In Cile è macelleria sociale, Piñera peggio del virus
Legge trappola La gestione della pandemia da parte del governo ha prodotto finora licenziamenti e tagli dei salari. Ma il Paese è pronto a ripartire, come la protesta
Legge trappola La gestione della pandemia da parte del governo ha prodotto finora licenziamenti e tagli dei salari. Ma il Paese è pronto a ripartire, come la protesta
Più che il Covid-19, in Cile è il governo Piñera a sferrare i colpi peggiori alle classi più povere. Grazie alla sua gestione della pandemia, solo nel mese di marzo sono stati licenziati 300mila lavoratori, a cui se ne aggiungono altri 800mila costretti, per non perdere il posto, ad accettare tagli ai salari.
È L’EFFETTO del provvedimento eufemisticamente chiamato «Legge per la protezione dell’impiego», che permette la sospensione del pagamento degli stipendi o una loro riduzione a quei lavoratori costretti a restare a casa per la quarantena. I quali, per tutta la durata del periodo di interruzione del contratto, potranno accedere solamente ai fondi dell’assicurazione di disoccupazione, finanziata almeno in parte da loro stessi.
Si tratta, precisa la legge, di decisioni «concordate» dai datori di lavoro con i dipendenti stessi, come se questi avessero realmente possibilità di scelta.
E va ancora peggio a tutti gli altri, all’esercito dei lavoratori precari e informali, per i quali è previsto appena un unico bonus (Bono Covid-19) di 58 dollari. Neppure sul piano della tutela della salute Piñera è disposto a offrire alcuna garanzia, annunciando al contrario il ritorno graduale al lavoro dei dipendenti pubblici in piena crescita del numero di contagi (più di 11mila i casi accertati, con meno di 130mila tamponi realizzati in totale), oltre alla riapertura delle scuole a partire dal 27 aprile.
E quando l’Anef, il sindacato dei dipendenti pubblici, ha provato a ribellarsi, realizzando un atto di protesta di fronte al palazzo della Moneda nel rispetto dei protocolli di distanziamento sociale, il governo ha risposto con l’arresto di sette dirigenti dell’organizzazione (poi rilasciati).
CHE IN CILE, PAESE TRA I PIÙ neoliberisti al mondo, il discrimine tra i sommersi e i salvati della pandemia sia molto netto non può del resto sorprendere nessuno. E se gli imprenditori si trovano a risparmiare denaro e a contare su una manodopera ancor più schiavizzata, anche il governo ha i suoi motivi per rallegrarsi, a cominciare dalla paralisi obbligata della rivolta sociale e dal rinvio del referendum sulla nuova Costituzione (inizialmente fissato il 26 aprile, appena un giorno prima, paradossalmente, della ripresa delle lezioni).

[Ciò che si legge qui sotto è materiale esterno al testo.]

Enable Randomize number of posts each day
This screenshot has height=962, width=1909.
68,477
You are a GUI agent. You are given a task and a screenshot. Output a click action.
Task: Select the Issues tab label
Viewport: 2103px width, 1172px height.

Non per niente, per celebrare l’insperato regalo del Covid-19, Piñera ha avuto persino l’ardire di recarsi in una deserta Plaza Italia, la Plaza Dignidad teatro delle proteste, e di farsi fotografare sorridente ai piedi del monumento al generale Baquedano, quello che i manifestanti avevano ricoperto di insulti nei suoi confronti. Un atto di gratuita provocazione di cui il presidente è stato poi costretto a scusarsi.
MA LA PLAZA DIGNIDAD, appena rimessa a nuovo, non resterà deserta ancora a lungo. «Se torna la normalità, torneremo in piazza», promettono i manifestanti. Che, a più di sei mesi dall’inizio della rivolta, avvertono: «Avevamo ragione a ottobre e abbiamo ancora più ragione oggi. Al silenzio non torneremo più, nemmeno alla normalità neoliberista».